Пыль, стихающий звук падающих косяков.
Еще подвело зеркало в ванной. Едва Кряжин с Пащенко подняли головы, раздался новый звук, заставивший их вжаться в пол. На этот раз все оказалось вполне безобидно. Метровое зеркало в ванной, не желая оставаться в стороне от событий, наискосок треснуло и осыпалось на кафель.
Тишина...
– Боже... Боже мой, – раздалось в коридоре, когда затих истерический женский визг в соседнем номере.
Отплевываясь, как после затихшего самума, прокурорские встали и принялись рассматривать друг друга в поисках повреждений. Существенного вреда, за исключением испачканных брюк и рубашек, выстрел из гранатомета им не принес.
В проеме коридорной двери, напоминающей теперь вход в грот, стоял бледный, как смерть, администратор и с ужасом в бегающих глазах пытался определить первопричину бедствия.
Пащенко уже нажимал на трубке клавиши, и Кряжин, которому надоело смотреть на перепуганного администратора и слушать его богохульственные причитания, неожиданно разозлился и вскричал:
– Это что за шампанское в нумерах, халдей хренов?!
«Халдей» перевел взгляд на столик, где до сих пор из горлышка пенилось «Советское» и по-идиотски быстро пожал плечами:
– Боже мой!.. Я заменю. Вы не пострадали?
– Иди сюда, крыса гостиничная, – Иван Дмитриевич схватил администратора за воротник рубашки и заволок в номер. Хотел притворить дверь, но не нашел ее. – Кто просил тебя переселить меня в этот номер? Я тогда забыл расспросить...
– Люди какие-то... – на лице работника сферы бытового обслуживания появилось выражение, какое бывает у малышей, которые уже достаточно взрослые для того, чтобы понимать: в штанишки какать нехорошо.
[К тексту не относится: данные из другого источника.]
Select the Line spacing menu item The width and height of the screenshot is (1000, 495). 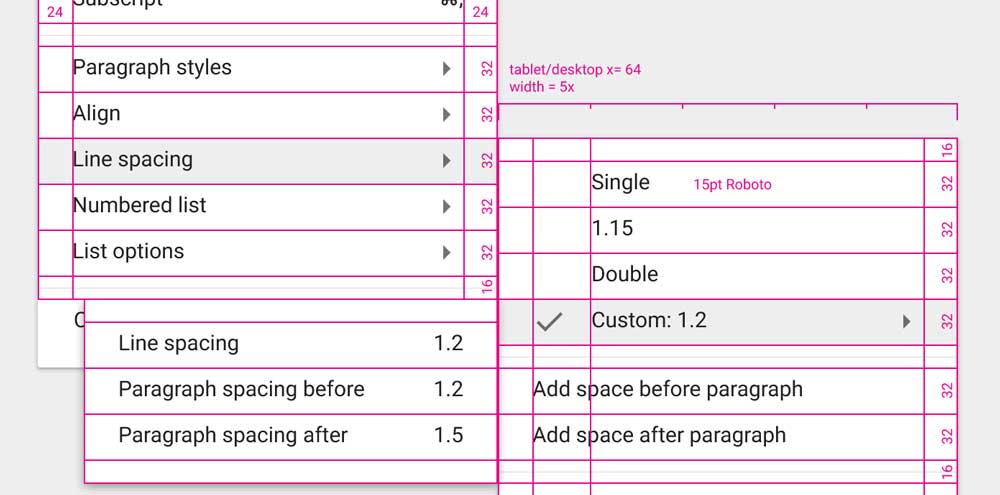click(x=133, y=160)
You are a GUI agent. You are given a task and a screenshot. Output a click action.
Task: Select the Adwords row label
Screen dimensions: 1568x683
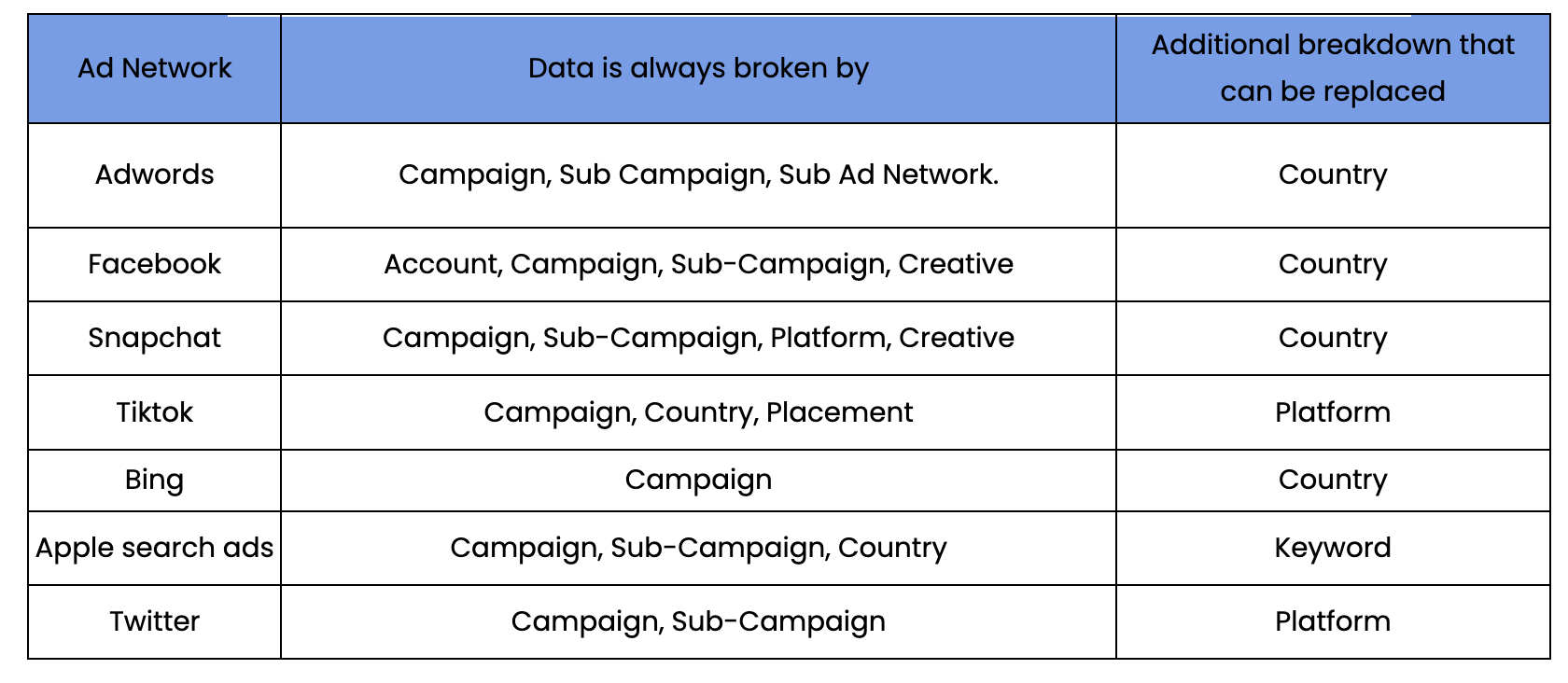154,174
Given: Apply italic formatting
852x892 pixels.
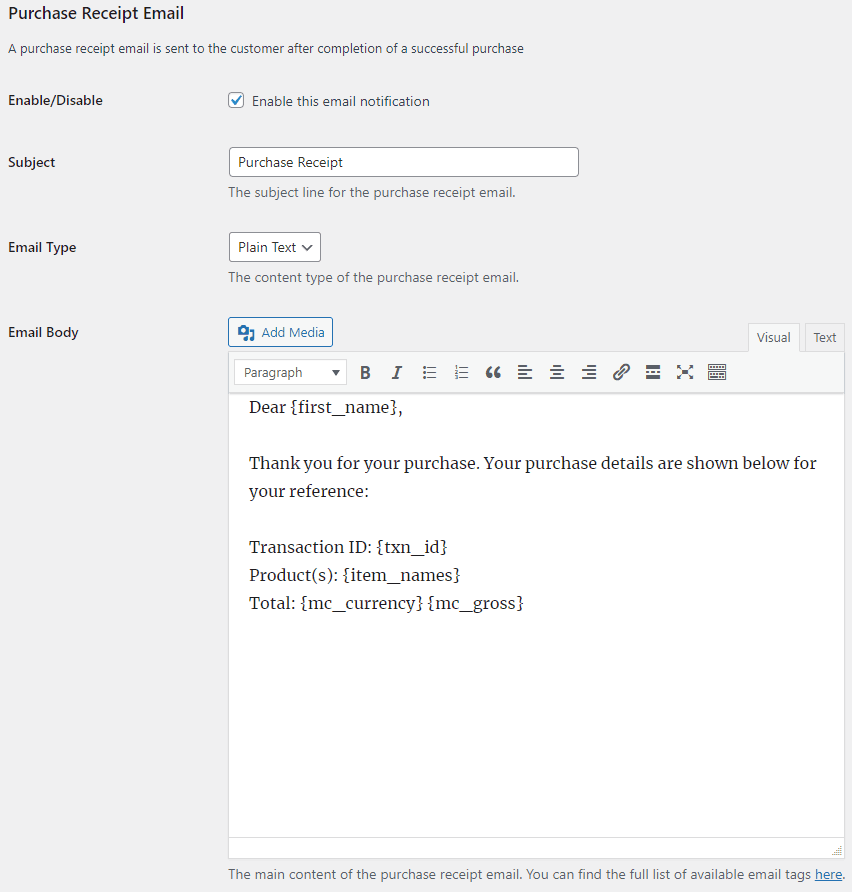Looking at the screenshot, I should click(397, 372).
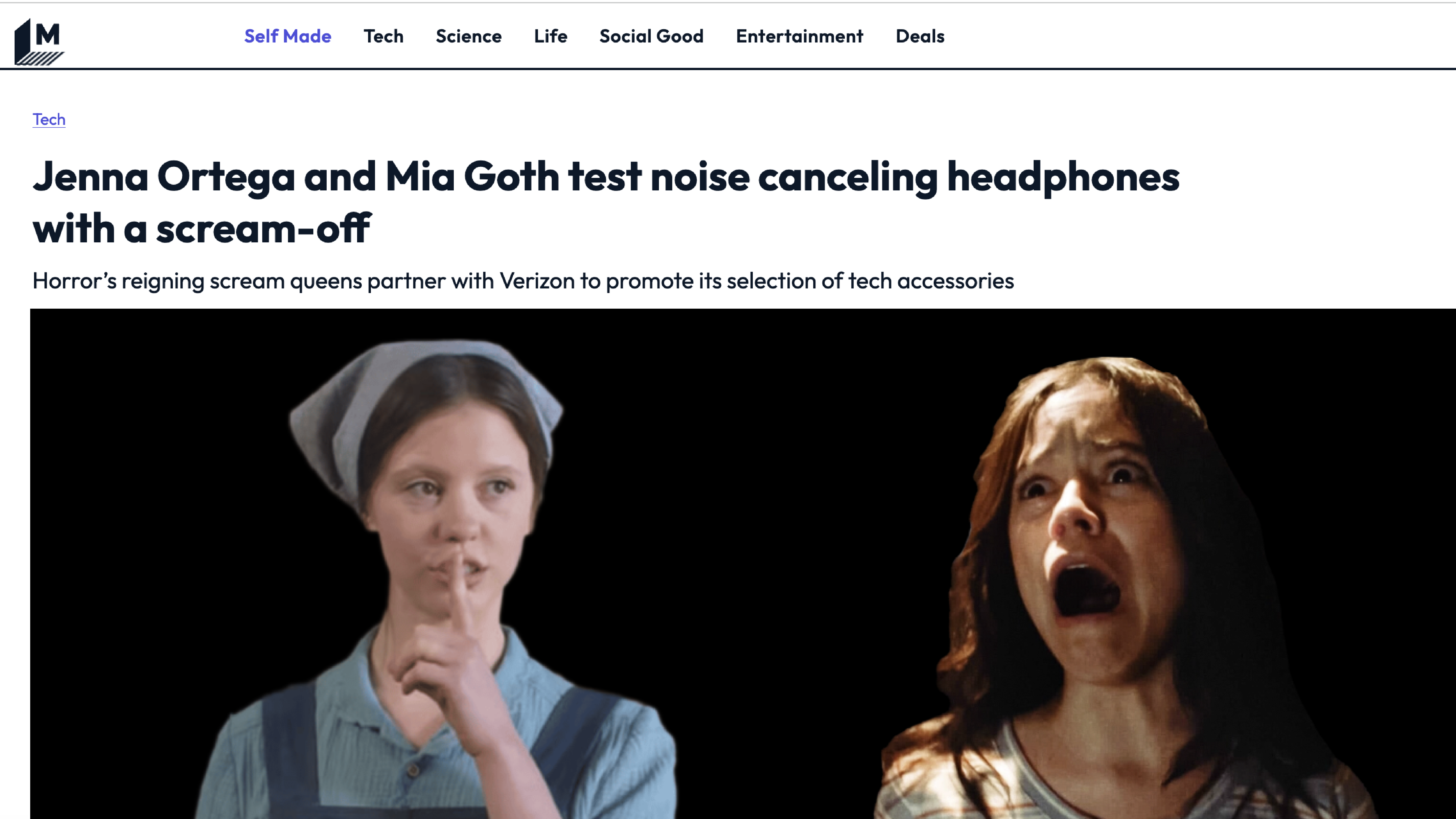Follow the underlined Tech breadcrumb link
The width and height of the screenshot is (1456, 819).
click(x=49, y=119)
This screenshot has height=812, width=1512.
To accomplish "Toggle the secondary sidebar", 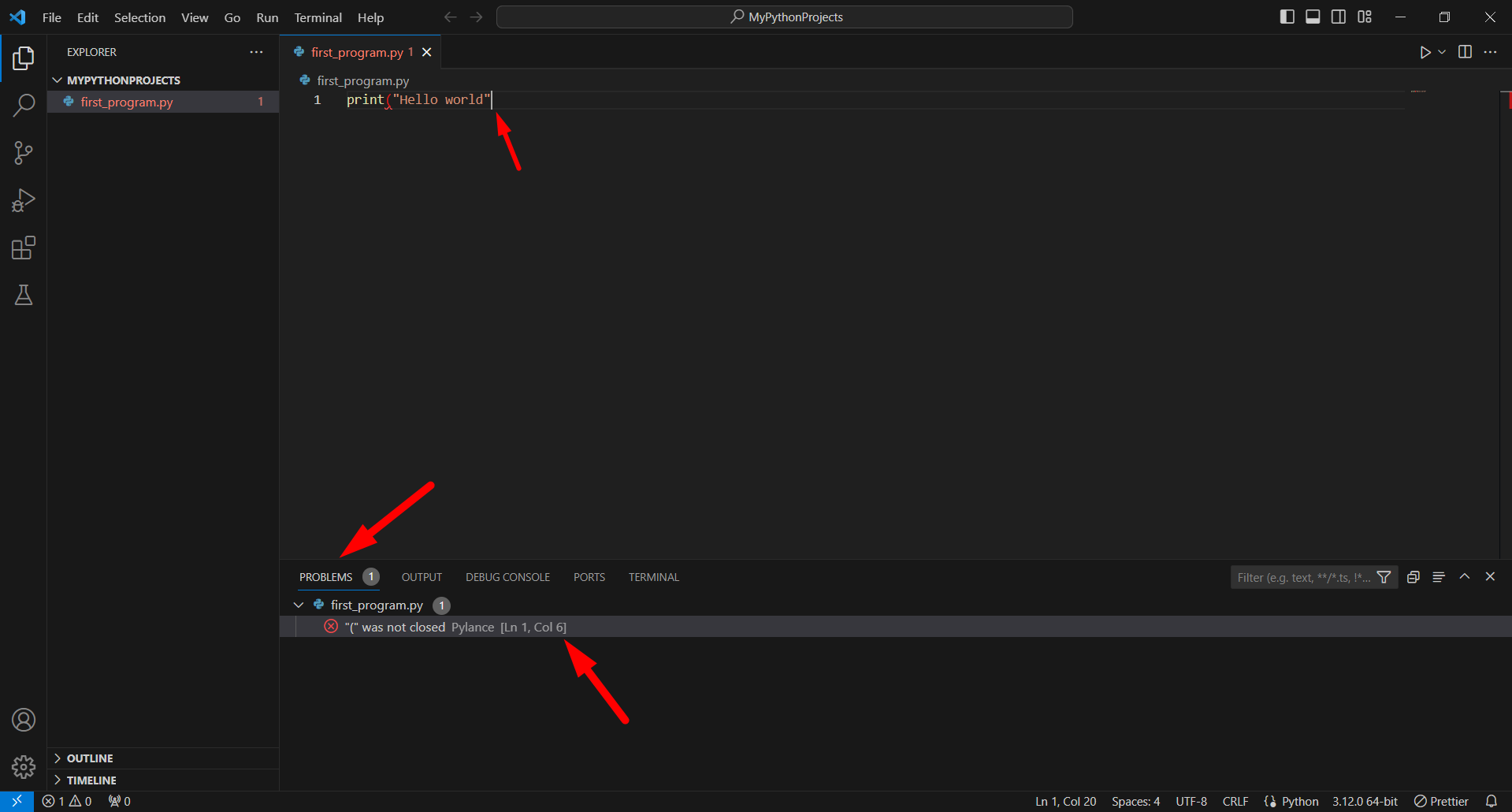I will (1338, 16).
Кряжин поискал глазами помещение, которое имело бы четыре целые стены, нашел и рывком усадил администратора на унитаз. Едва успев усесться, администратор услышал дикий треск в темени и увидел фиолетовое небо.
Схватившись за голову, как при камнепаде, сквозь волны сливового цвета он увидел, как старший следователь Генеральной прокуратуры по особо важным делам оттягивает средний палец для очередной «пиявки».